The moat in 2026 is honesty plus hygiene. Implement schema well because it's cheap, it disambiguates your entities, and it powers rich results that haven't been deprecated. Just don't sell anyone, including yourself, on an AI citation boost the data doesn't show.

Sources

Frequently asked questions

Does schema.org markup increase AI citations in 2026?

Not measurably for Google AI Overviews. The largest controlled study, by Ahrefs in May 2026, tracked 1,885 pages that added JSON-LD and found a 4.6% decrease in AI Overview presence, with AI Mode and ChatGPT effects within statistical noise. Schema is infrastructure for entity clarity and rich results, not a citation lever.

Is FAQPage schema still worth adding after the May 2026 deprecation?
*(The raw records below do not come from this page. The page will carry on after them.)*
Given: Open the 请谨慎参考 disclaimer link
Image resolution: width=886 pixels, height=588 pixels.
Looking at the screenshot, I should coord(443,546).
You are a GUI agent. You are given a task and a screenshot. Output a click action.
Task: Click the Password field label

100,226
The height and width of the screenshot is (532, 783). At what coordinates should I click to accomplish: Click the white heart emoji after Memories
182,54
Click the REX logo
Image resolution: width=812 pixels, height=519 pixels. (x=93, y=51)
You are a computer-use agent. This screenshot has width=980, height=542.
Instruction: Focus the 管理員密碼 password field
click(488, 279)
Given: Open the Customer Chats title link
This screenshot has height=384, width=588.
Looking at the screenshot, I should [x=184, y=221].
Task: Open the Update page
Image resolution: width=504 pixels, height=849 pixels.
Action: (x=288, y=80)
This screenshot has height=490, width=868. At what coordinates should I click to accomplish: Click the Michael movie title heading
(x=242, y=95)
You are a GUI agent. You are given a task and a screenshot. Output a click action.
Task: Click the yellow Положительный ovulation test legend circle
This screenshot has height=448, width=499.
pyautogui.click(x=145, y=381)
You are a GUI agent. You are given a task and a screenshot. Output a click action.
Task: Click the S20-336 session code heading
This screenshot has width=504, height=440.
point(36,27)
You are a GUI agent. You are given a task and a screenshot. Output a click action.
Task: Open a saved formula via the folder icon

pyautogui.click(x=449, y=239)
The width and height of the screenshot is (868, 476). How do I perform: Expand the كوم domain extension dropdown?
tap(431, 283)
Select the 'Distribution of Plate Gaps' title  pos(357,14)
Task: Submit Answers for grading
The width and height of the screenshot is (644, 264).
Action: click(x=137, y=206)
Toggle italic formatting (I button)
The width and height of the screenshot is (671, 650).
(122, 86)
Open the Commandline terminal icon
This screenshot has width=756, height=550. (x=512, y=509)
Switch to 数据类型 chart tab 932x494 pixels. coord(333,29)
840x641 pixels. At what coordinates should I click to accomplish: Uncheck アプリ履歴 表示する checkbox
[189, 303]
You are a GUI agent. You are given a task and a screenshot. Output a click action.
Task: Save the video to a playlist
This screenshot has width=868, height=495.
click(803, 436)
The FAQ rich result was fully retired on May 7, 2026, so it no longer produces visible accordions in Google Search. The FAQPage type itself remains valid schema.org vocabulary and is still parsed for understanding, so keep it only where a real, visible FAQ exists on the page. Do not add invented Q&A pairs.

What is the most important schema property for AI entity recognition?

SameAs. It links your Organization or Person node to canonical references like Wikipedia, Wikidata, and verified profiles, which is the strongest single signal for entity disambiguation by LLM crawlers. Pair it with a stable @id reused across your page graph.

Which AI engine has confirmed it uses schema markup?

Microsoft. At SMX Munich in March 2025, Bing Principal PM Fabrice Canel said schema markup helps Microsoft's LLMs understand content. Google states the opposite, that no special schema is required for AI Overviews. OpenAI, Perplexity, and Anthropic publish no parser-level position.

Can bad schema hurt my rankings?

It can remove rich-result eligibility, not organic rank. Marking up content that isn't visible, or generating unreviewed markup at scale, can trigger Google's Spammy Structured Markup manual action, which disables rich results and is reversible only through a reconsideration request.